Namun, satu-jam dua jam telah berlalu, dan masih belum ada satu batang hidung pun yang muncul, hal itu, membuat mas Erik gusar 

“Wes ngene ae loh Mar, tinggalen KTP gok kene, tulisen pesan, bahwa kita sudah melaporkan. toh gak onok sing eroh sampe kapan petugas’e gak onk kan?” (sudah, begini saja Mar, tinggalkan KTP disini, tulis pesan, bahwa kita sudah melapirkan, lagian kita gak tau kapan petusanya ada) 
Bimbang. itu lah yang mas Damar pikirkan. bukan sekali dua kali hal ini terjadi, namun satu yang mas Damar ingat.

Bimbang. itu lah yang mas Damar pikirkan. bukan sekali dua kali hal ini terjadi, namun satu yang mas Damar ingat.

Hal-hal seperti ini biasanya di iringi dengan petaka yang buruk di langkah selanjutnya, namun, Erik benar. tidak ada yang tau kapan petuas tersebut akan kembali.
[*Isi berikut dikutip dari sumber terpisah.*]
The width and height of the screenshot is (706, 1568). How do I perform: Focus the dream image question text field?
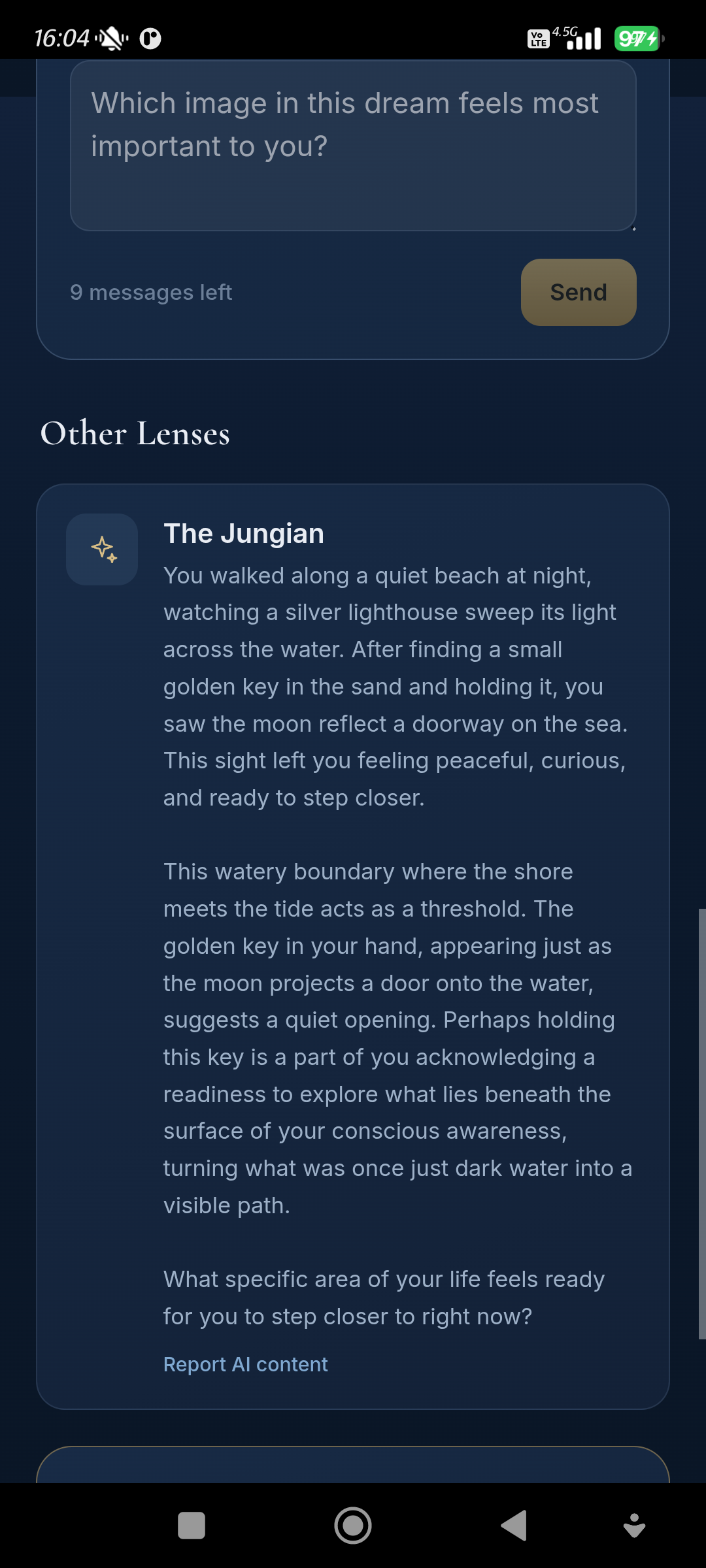pyautogui.click(x=353, y=146)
Nekat. mas Damar dan mas Erik pun akhirnya melangkah masuk ke dalam hutan, bersiap untuk menyambut Penghuni yang sudah menunggu mereka.  Jam sudah menunjukkan pukul 8 malam, seharusnya jalanan belum segelap ini, apalagi jalurnya sendiri masih tidak seberapa jauh dari pos pertama, tapi, malam itu lain, jalur itu lebih gelap dari seharusnya, yang lebih aneh, tidak terdengar satupun binatang malam yang ada di sekitar sana.  Medannya memang cukup menanjak, seperti bukit setapak yang bila di telusuri lebih tinggi, namun masih bisa di tempuh dengan santai. disini, Erik yang memulainya.

“Jare mbahku, Dam, nek gak onok suoro, biasane onok memedi” (Kalau kata mbahku, kalau gak ada suara, biasanya ada hantu) 
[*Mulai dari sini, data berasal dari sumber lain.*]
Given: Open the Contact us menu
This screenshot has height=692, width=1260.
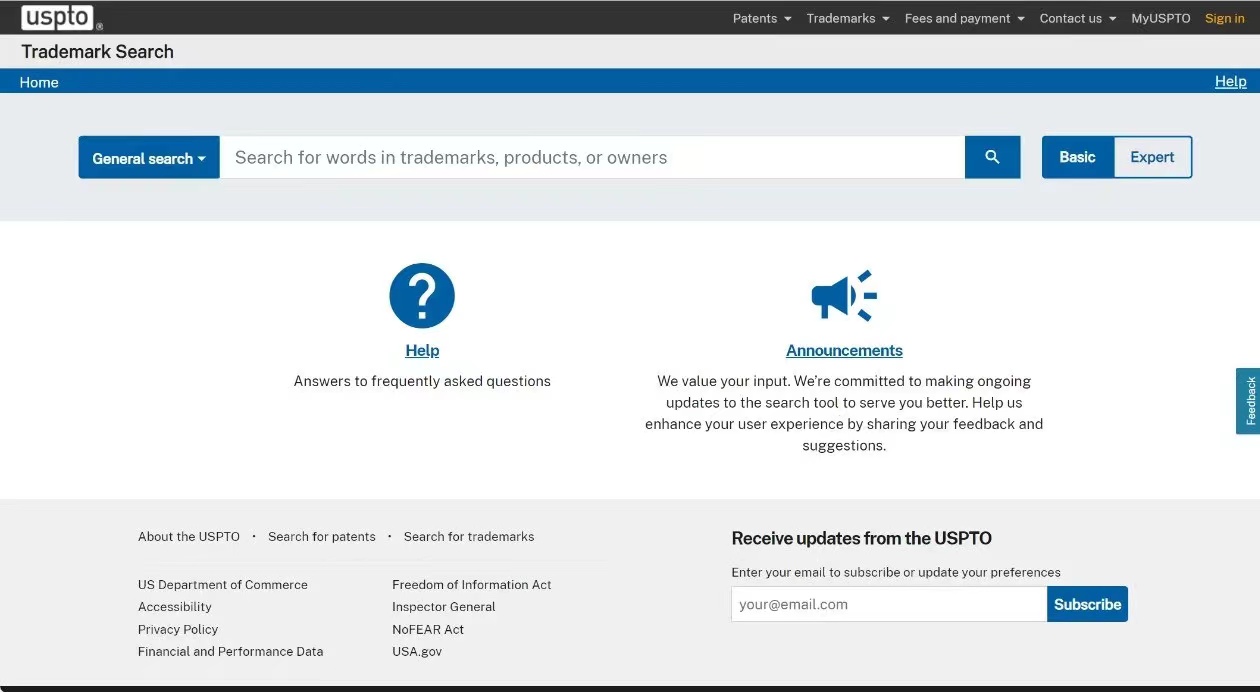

“Huss. di jogo lambene, gak apik ngomong ngunu” (huss, di jaga mulutnya, tidak baik ngomong seperti itu) kata Damar.

Ada yang membuat Damar sedari tadi sangat tidak tenang, berjalan di belakang Erik, seharusnya tidak ada lagi siapapun di belakangnya, namun, bulukuduknya berdiri dari tadi bukan kali pertama Damar merasakan ini, selama dia mendaki gunung dan masuk ke hutan-hutan seperti ini, bulukuduk atau leher meremang sudah menjadi makanan sehari-hari, namun, perasaan ini sangat berbeda, seolah-olah, yang ini jauh lebih mengintimidasi.
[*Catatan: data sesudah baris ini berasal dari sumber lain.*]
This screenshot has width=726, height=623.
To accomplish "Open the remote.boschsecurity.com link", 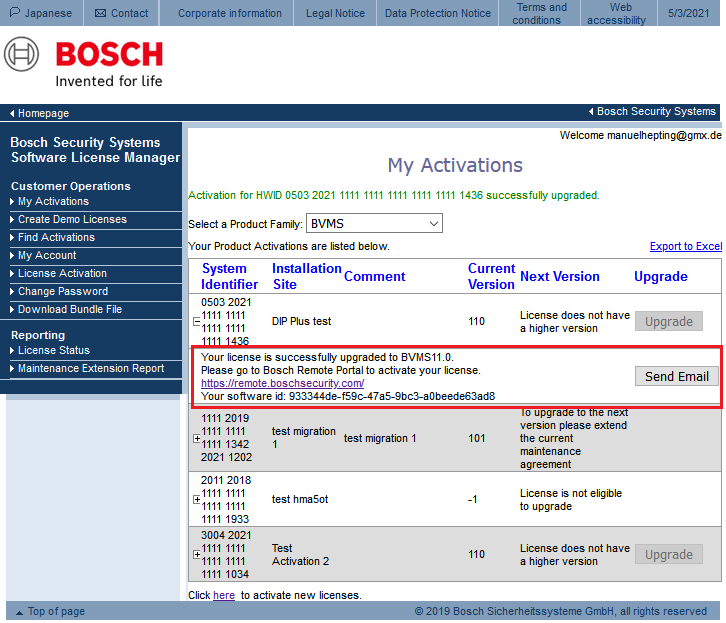I will 282,383.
Namun, Erik tak merasakan apapun melihat Erik yang membuka jalan dengan parang di tanganya setidaknya memberi ketenangan pada Damar, sampai, dirinya akhirnya mendengar suara lain.

Damar berhenti, di susul Erik.”Rik, Rik” panggilnya. Erik mendekat, menatap Damar yang leluasa mencari-cari pandang.

“opo?” (apa)

“Pitik” 

“Pitik” (ayam) kata Erik mengulangi.

“krungu ora, onok suoro pitik” (denger tidak ada suara ayam)

Erik diam, mencoba mencuri dengar apa yang Damar dengar. namun, Erik menegaskan bahwa dirinya tidak mendengar adanya suara apapun kecuali angin yang berhembus di sela dedaunan.

“Ora onok” (gak ada) 

mereka berpandangan untuk sepersekian detik, kemudian, melangkah cepat-cepat.

Ada hal-hal yang tidak sepatutnya di ucapkan atau di dengarkan, salah satunya adalah suara ayam.

mendengar suara ayam seperti pertanda sial bagi siapapun yang mendengarnya, terlebih di tempat ini. 

Damar dan Erik memikirkan hal yang sama. “Kuntilanak” meski kalimat tersebut tidak di ucapkan, namun mereka sama-sama mengerti satu sama lain. yang menjadi pertanyaanya adalah, suara ayam yang di dengar Damar dan tidak di dengar Erik, menegaskan sesuatu.

Salah satu dari mereka, 

sudah di sawang (incar) sedari tadi.

Degup jantung dan suara nafas terengah-engah menegaskan bahwa mereka sudah berjalan lebih jauh, berfikir bahwa mereka sudah aman, Erik lah yang kemudian mengatakanya, “janc*k!! ambu sembujo” (sialan, bau bunga Sembujo)

Mereka bertukar tatap tidak ada yang tidak mengerti Erik seperti Damar, umpatan atau kalimat tidak pantasnya biasanya menegaskan perasaan ketakutan, dan itu cara Erik untuk menekanya. namun, terkadang Damar merasa hal tersebut bisa mendatangkan hal sebaliknya. kadang, dunia mereka, menangkap pesan berbeda benar saja. suara ayam, bebauan bunga, kemudian berujung pada sosok di balik semak belukar. Erik lah yang pertama tau, namun, keinginan untuk memanggil Damar yang ijin untuk membuang air kecil, mendatangkan rasa penasaran yang sangat besar.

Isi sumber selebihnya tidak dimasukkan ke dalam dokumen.